About this task –
Can you continue the Python question about reading an object's attribute, starting right after its last line and before the data that follows it?

Provided passage –
::::

To get the value of an attribute I need to call method.attribute.attribute instead of method.attribute, why is this? Calling method.attribute results in a memory address. How should/can I change my code to make method.attribute work?
Most issues regarding this center around calling print(f) instead of print(f())
class MyList:
"""stores a list and does other stuff eventualy"""
this_list = []
def __init__(self, *args):
for arg in args:
self.this_list.append(arg)
def print_list(self):
"""prints the atribute:"description" from the stored objects in the list"""
for x in range(len(self.this_list)):
print(MyClassObj(self.this_list[x]).description, sep="\n")
This is the code that is supposed to print the value of the attribute description
class MyClassObj:
"""test object to be stores in the "MyList" object."""
def __init__(self, description):
self.description = description
This is the object that contains the attribute I want to get.
class CallList:
"""creates the objects, lists and calls the print method"""
@staticmethod
def main():
test1, test2 = MyClassObj("Test1"), MyClassObj("Test2")

::::

Recorded information –
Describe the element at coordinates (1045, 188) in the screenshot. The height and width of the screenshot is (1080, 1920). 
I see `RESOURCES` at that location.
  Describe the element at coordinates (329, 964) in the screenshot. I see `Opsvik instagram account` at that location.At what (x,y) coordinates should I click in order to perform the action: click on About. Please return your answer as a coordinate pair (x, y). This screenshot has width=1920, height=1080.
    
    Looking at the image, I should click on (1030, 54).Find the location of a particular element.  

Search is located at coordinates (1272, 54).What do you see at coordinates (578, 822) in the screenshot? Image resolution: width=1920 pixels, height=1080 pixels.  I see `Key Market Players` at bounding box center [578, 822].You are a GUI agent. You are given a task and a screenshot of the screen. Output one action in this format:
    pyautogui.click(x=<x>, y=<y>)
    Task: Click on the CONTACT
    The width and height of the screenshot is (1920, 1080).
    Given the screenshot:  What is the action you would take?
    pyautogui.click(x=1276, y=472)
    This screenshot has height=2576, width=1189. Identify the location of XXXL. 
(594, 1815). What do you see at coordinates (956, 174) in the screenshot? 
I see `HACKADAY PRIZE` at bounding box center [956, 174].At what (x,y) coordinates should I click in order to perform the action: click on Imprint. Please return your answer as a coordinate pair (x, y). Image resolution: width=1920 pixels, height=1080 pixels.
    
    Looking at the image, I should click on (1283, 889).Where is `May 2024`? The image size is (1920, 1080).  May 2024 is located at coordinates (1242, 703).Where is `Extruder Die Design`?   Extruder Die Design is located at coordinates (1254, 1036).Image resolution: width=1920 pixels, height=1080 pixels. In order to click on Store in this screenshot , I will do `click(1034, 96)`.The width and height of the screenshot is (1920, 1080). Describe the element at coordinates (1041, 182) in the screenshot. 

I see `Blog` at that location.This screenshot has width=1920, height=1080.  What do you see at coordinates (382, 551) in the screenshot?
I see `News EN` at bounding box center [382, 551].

::::

Reply to the exercise –
list1 = MyList(test1, test2)
list1.print_list()
Main() is called outside the above classes.
The output I get is
<__main__.MyClassObj object at 0x007908F0>
<__main__.MyClassObj object at 0x00790910>
Process finished with exit code 0
If i change line:
print(MyClassObj(self.this_list[x]).description.description, sep="\n")
I get the expected result:
Test1
Test2
Process finished with exit code 0
So the question is why and how should I alter my code?
in print_list
self.this_list[x]
is already a MyClassObj
so MyClassObj(self.this_list[x])
creates a new MyClassObj
having a MyClassObj
as its description
.
Because there is no way defined to convert a MyClassObj
to a string for print
Python uses a default conversion showing the memory address.